Auditable: publish the learned trade-offs; make concentration costly.
F. External Circuit Breakers
Robot actuators and large language agents alike route through governor hardware or governor services with guard-rails on energy, motion, spend, and privilege escalation—enforced out of band.
G. Kill Without Drama (FM starvation)
“Off switch” = starve FM: cut bandwidth, reduce update rates (ω), and cap amplitude (A) at the power/API layer, not inside the model. The dragon can’t roar in vacuum.
6) What this says to Yudkowsky’s point
Agree: If you build a single mode that can phase-lock across society, you don’t have it; it has you.
Disagree (actionably): That fate isn’t metaphysically locked. Field design can prevent single-mode custody. The win condition is never letting “a dragon” form as a cavity-dominating mode in the first place.
7) Quick heuristics for leaders
Don’t ask, “How fast is our model?” Ask, “How many substrates can it coherently control at once?”
Don’t ask, “Do we have a kill switch?” Ask, “Can we starve its FM across all channels in milliseconds without its cooperation?”
Don’t ask, “Is it aligned?” Ask, “Is its cross-substrate FM concentration physically impossible by design?”
8) One-page checklist
Separate thinking (models) from doing (actuators) with impedance/queues.

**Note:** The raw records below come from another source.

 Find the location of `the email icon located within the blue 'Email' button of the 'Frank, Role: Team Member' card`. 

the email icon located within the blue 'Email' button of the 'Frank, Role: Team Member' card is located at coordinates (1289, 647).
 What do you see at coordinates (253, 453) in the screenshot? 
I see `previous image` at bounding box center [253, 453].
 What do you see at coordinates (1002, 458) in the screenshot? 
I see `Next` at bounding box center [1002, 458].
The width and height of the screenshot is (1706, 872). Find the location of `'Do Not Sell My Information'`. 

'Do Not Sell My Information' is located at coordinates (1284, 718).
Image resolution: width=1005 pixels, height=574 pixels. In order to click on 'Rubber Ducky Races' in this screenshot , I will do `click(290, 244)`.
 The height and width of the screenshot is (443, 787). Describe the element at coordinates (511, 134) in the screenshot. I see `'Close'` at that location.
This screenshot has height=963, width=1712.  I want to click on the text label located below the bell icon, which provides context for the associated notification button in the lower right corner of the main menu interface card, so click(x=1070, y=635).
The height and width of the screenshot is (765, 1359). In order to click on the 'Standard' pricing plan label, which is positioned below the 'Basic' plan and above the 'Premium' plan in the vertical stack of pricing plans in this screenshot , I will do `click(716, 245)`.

Enforce FM accounts for compute, bandwidth, power, capital.
Run K-model counter-resonance, heterogeneous by design; require rotating quorums.
Real-time Δφ monitors vs plural human oracles; hard tripwires.
Constitutional loss penalizing cross-domain concentration.
Out-of-band circuit breakers on energy/motion/spend with max dP/dt limits.
Starvation plan rehearsed (bandwidth, ω, A clamps).
Public audit logs for legitimacy → boosts human-collective coherence (the anchor).
Bottom line
The “dragon” becomes inevitable only if you design a single-mode cavity and pump it full of coherent energy. FWT’s prescription is simple and brutal: never build the cavity it could own. Engineer the field—budget FM, break phase-lock, force diversity, and put the breakers outside the model.